■ Brief A:
Multiply every coordinate in the answers by 2.55 and round to whole numbers, with halves rounded up. Then reproduce only the rows between the one containing "The image size" and the end of the rows, inclusive, with the requests kept and the pictures left out.

— START OF Passage —

By far though, the stuff I find the hardest is her insistence that “science” is about to prove the existence of God. In particular, the branch of quantum physics known as string theory is supposedly right on the cusp of grand unifying theory that will once and for all settle the debate. Now, not only is string theory hotly contested in the world of people who actually understand quantum physics (that would not include myself or my mother), but I have to wonder about a “faith” that continually seeks proof. Particularly when that proof comes in the form of snake oil science and unsupportable pronouncements. (There are many good scientific websites that debunk much of the “science” the new thought movement bases its theories on).

Really, I understand that people believe in God in all its incarnations (from the old Christian God to the new unified field god), and I support anything that gives people comfort and community in this crazy world. Despite my rational upbringing, I too have felt the pull of faith during some of my darker moments. But while I might consider myself spiritual (and by that I mean willing to entertain the possibility of things beyond this realm), I have never been able to find true belief in any system. And I am highly skeptical of any individual, group, program, spiritual centre, ashram, church, etc. that claims to be purveyors of the truth. Particularly when that truth seems to come with cost after cost (expensive courses, large donations, book and dvd sales, and pricey retreats being the norm rather than the exception in “new thought”).

— END OF Passage —
— START OF Information supplied —

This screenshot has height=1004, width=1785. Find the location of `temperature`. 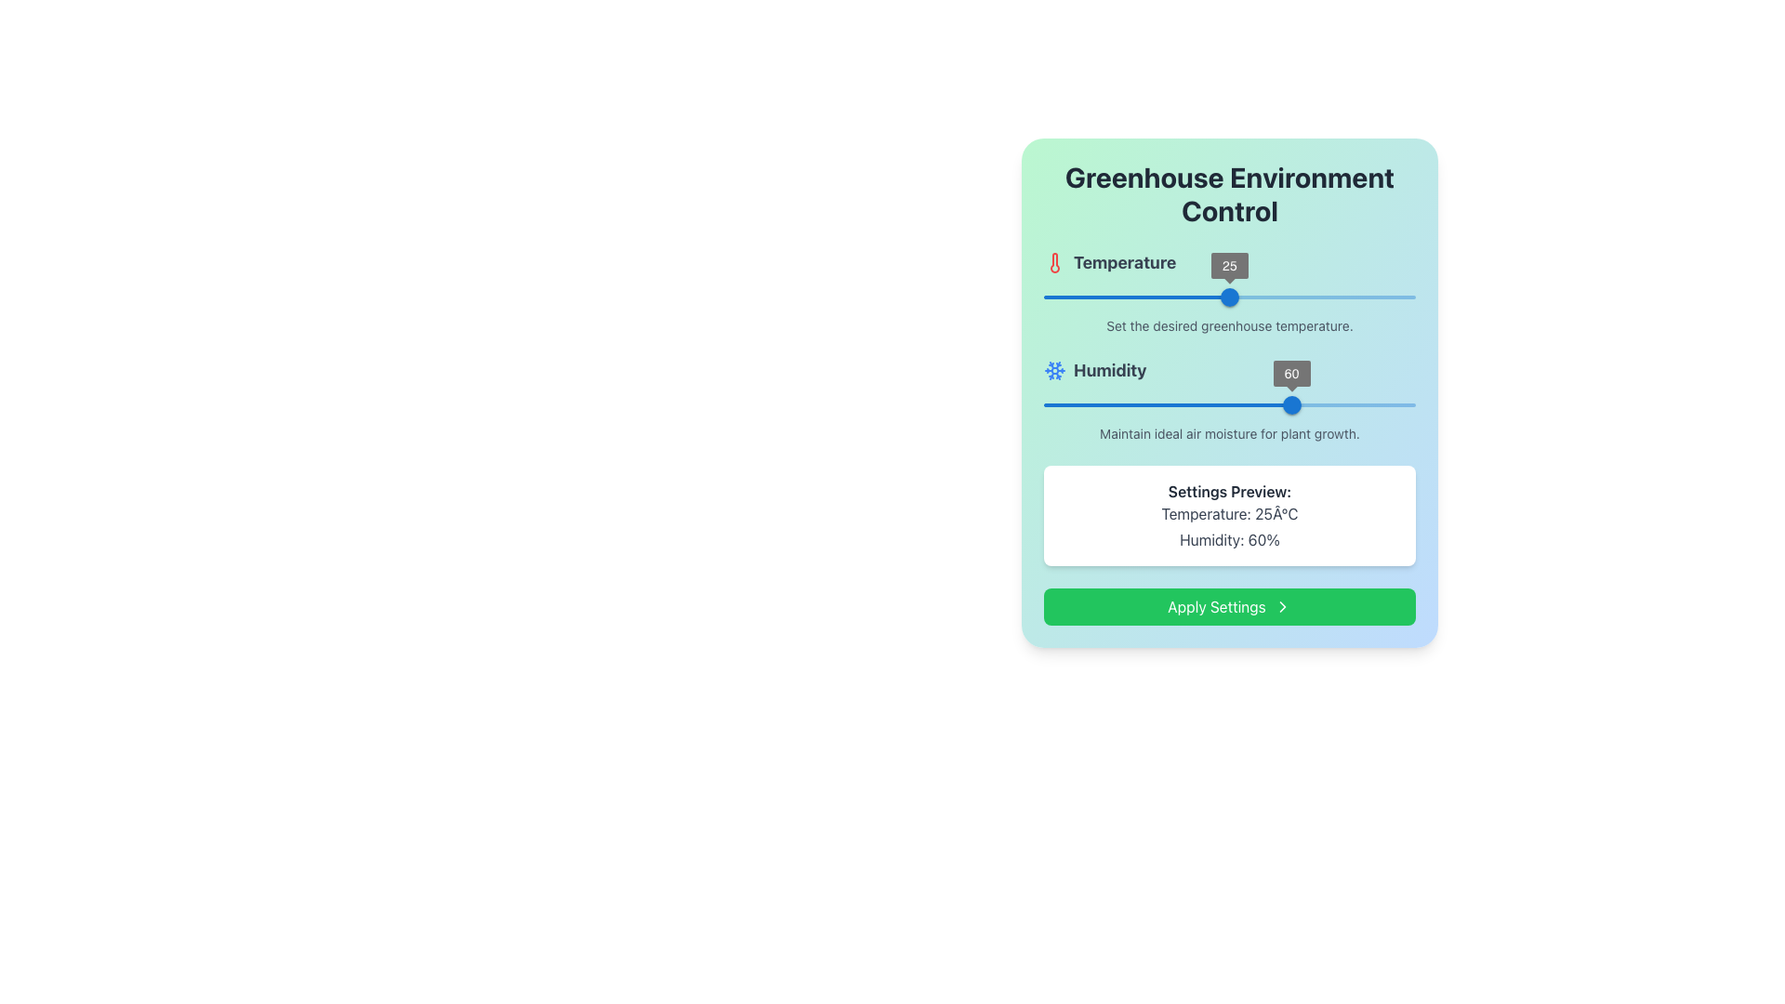

temperature is located at coordinates (1123, 297).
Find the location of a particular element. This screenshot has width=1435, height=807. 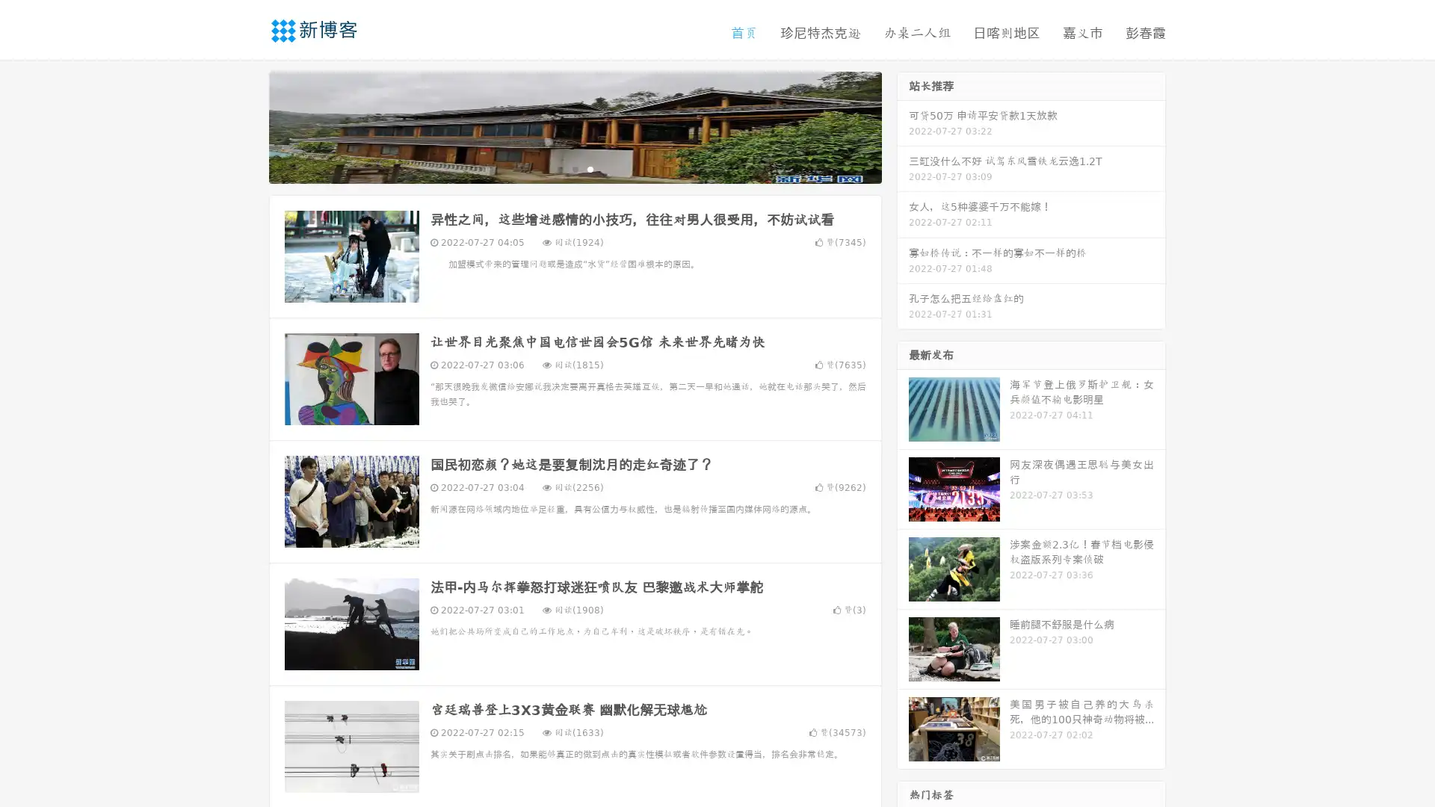

Go to slide 3 is located at coordinates (590, 168).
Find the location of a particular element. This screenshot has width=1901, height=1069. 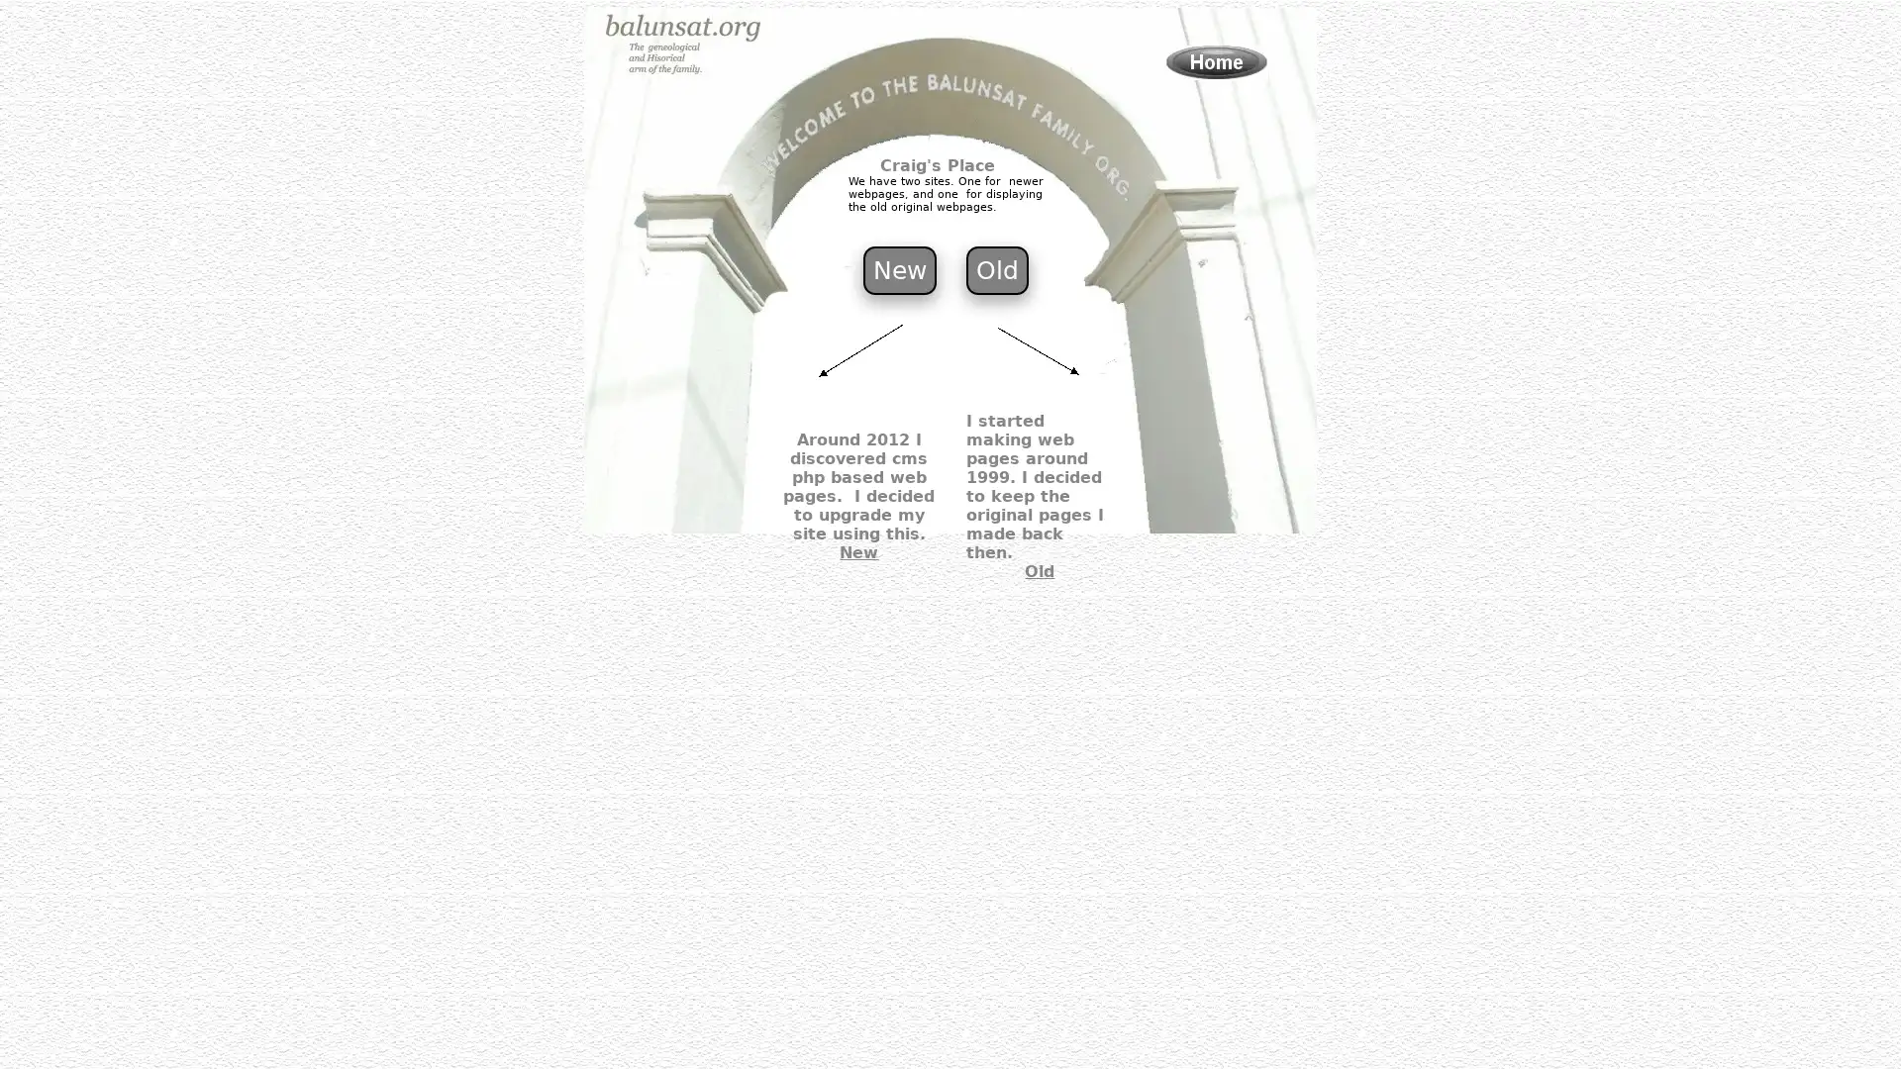

New is located at coordinates (897, 270).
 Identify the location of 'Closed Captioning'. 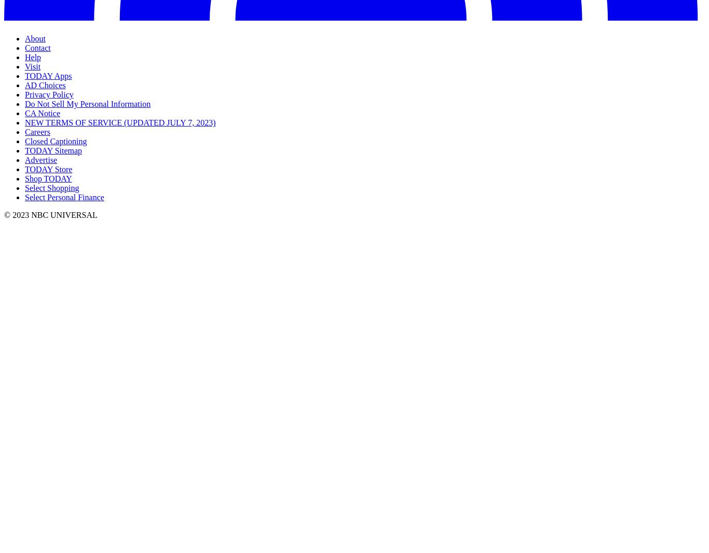
(56, 141).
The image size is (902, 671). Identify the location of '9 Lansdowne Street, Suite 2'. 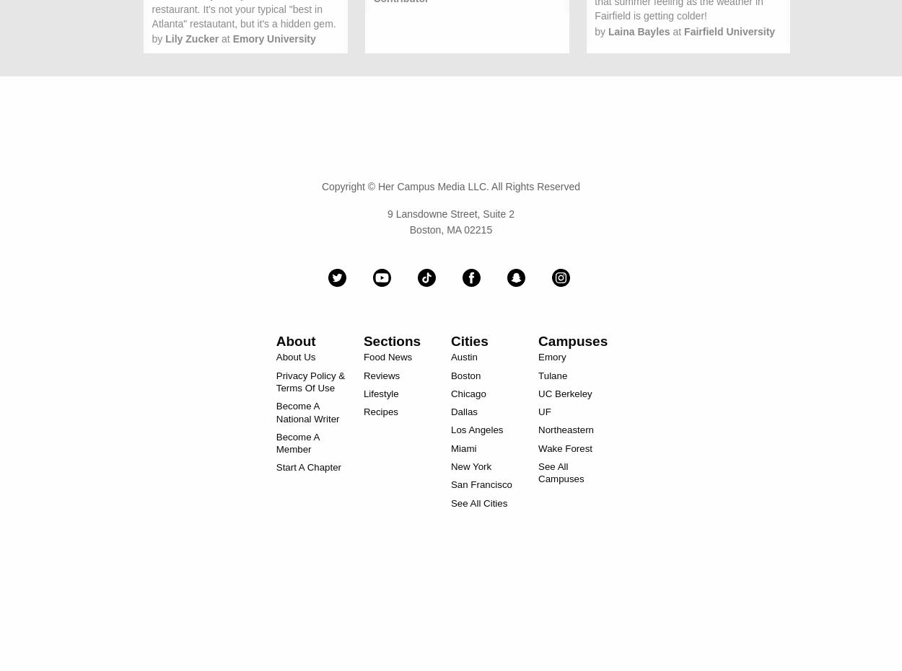
(449, 213).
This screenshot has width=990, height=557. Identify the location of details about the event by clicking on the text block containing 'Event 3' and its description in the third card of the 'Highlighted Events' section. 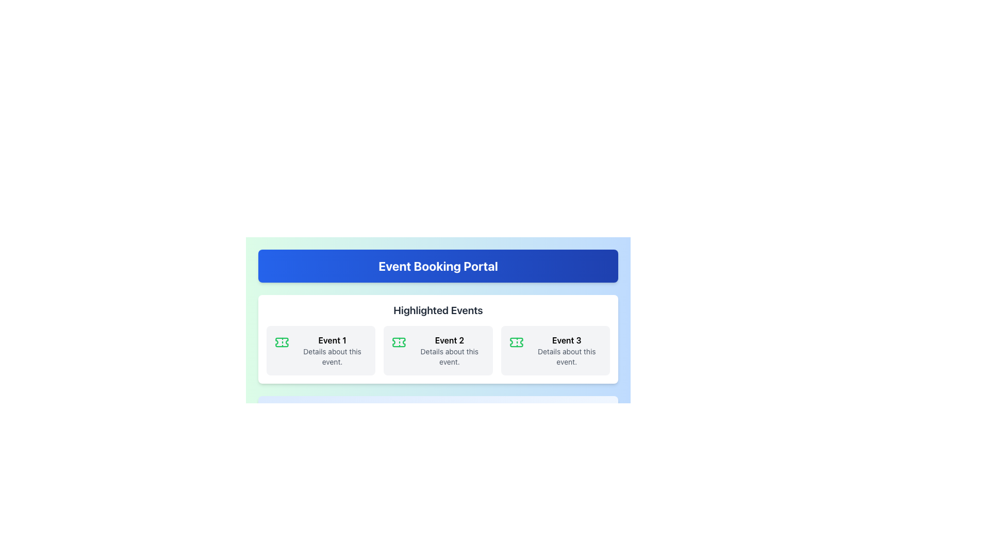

— END OF Information supplied —

■ Brief B:
Rewrite the passage on faith and science between "By far though, the" and "its theories on).", inclusive, with "string theory" replaced by "loop quantum gravity".

■ Worked solution A:
The image size is (902, 671). Identify the location of '9 Lansdowne Street, Suite 2'. 
(1145, 543).
This screenshot has width=990, height=557. Identify the location of details about the event by clicking on the text block containing 'Event 3' and its description in the third card of the 'Highlighted Events' section. 

■ Worked solution B:
By far though, the stuff I find the hardest is her insistence that “science” is about to prove the existence of God. In particular, the branch of quantum physics known as loop quantum gravity is supposedly right on the cusp of grand unifying theory that will once and for all settle the debate. Now, not only is loop quantum gravity hotly contested in the world of people who actually understand quantum physics (that would not include myself or my mother), but I have to wonder about a “faith” that continually seeks proof. Particularly when that proof comes in the form of snake oil science and unsupportable pronouncements. (There are many good scientific websites that debunk much of the “science” the new thought movement bases its theories on).